Word soon reached a pair of local drug traffickers. Ternus knew the traffickers controlled a juicy vein of cocaine from Colombia. Like Ternus, they admitted that they knew nothing about the stolen art trade but they knew someone who did. For a cut of the sale, they agreed to put Ternus in touch with a broker from Philadelphia they'd purchased black-market art from in the past.
The night before the parking-lot meeting in Aventura, Ternus met Bob in a room at the Embassy Suites in Miami. Ternus told Bob right off that he needed to close the deal quickly, because his associates in France were ready to get paid. "They're putting my feet to the fire," Ternus told Bob through a translator friend. "I told them I have buyers." They agreed to meet again the next day to discuss a possible price range.
In the car in Aventura, Bob from Philadelphia finally tells Ternus how much he might be able to offer. For the paintings insured at more than $6 million, Bob tells Ternus he's willing to pay $100,000. "I'm going to have a hard time finding a buyer for something so well-known," Bob says.
The Frenchman initially has no reaction. "I don't think that's a good price," Ternus says finally, but he'll relay the offer to his comrades. As the three of them discuss the sale of 400-year-old oil on canvas, strip-mall shoppers buzz back and forth past the rental car.
Ternus will be going to France soon, he tells Bob, and he'll have a chance to see the paintings himself. He says that when he gets there, he can email pictures to Bob to prove they really have them. Bob seems skeptical of Ternus. He says he's flying back to Philadelphia that afternoon and they'll talk soon.
"I just want to get this done," Ternus says again.
When they're finished, Bob drops Ternus off in front of the Marshalls. The meeting has lasted about 20 minutes.

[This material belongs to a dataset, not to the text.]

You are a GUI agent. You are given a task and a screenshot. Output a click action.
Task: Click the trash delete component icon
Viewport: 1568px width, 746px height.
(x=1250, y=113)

When Ternus and Chelelekian, the Armenian drug dealer involved the initial heist, arrive at a hotel in Barcelona, Bob politely asks Chelelekian to wait downstairs. The Armenian stands alone in the lobby. The posh hotel looks out over the Mediterranean Sea.
The South Florida drug traffickers are waiting in the room with Bob, the illicit art broker. So is a Spanish man with whom they have some business. It's the first week of January, five months since the robbery.
Through Ternus, the French thieves and the American drug traffickers have inched toward some sort of sale. But the thieves — still holding the paintings — have grown suspicious of the deal. They told the Americans that if they don't come to Europe to meet in person, the deal is off. They're also growing suspicious of Ternus himself and have wondered what he may have gotten them into.
They make it clear though: They want their money.
When a thief is close to cashing in, sometimes his thinking can change. Cuban gangsters in Miami call it coronado — being crowned. Like reaching an opponent's back row in a checkers game. Getting crowned means getting paid. It's converting the risk of something like smuggling cocaine into a few weeks of comfortable living. The gang in France makes clear it thinks the time it spent casing the museum and the risk involved with armed robbery and walking into broad daylight with cultural treasures is worth millions.
Before he left Florida, Ternus had a final meeting with the drug traffickers, on the water in Miami. Over a steady flow of booze, they decided they'd finalize the deal with either cash or a cocaine shipment.
Most art theft isn't committed by discriminating Pierce Brosnan types with a deep appreciation for Claude Monet or René Magritte. Heists are done by criminal opportunists who can't resist the combination of value and availability provided by most museums and private collections. And art is relatively easy to hide and move.
Most art is unloaded to a dirty broker for about 5 percent of its full value. The broker then deals the item to a middleman for about 10 percent. The middleman must be willing to hold onto it for a while. It's often a decade or more before an item can be sold at a small, clandestine auction, where it might be purchased by a dirty dealer for 50 percent of its original value. When enough time has passed and the trail of ownership can be sufficiently obfuscated — sometimes generations later — a dealer can sell the work at an auction where he can reintroduce the piece at full price to collectors.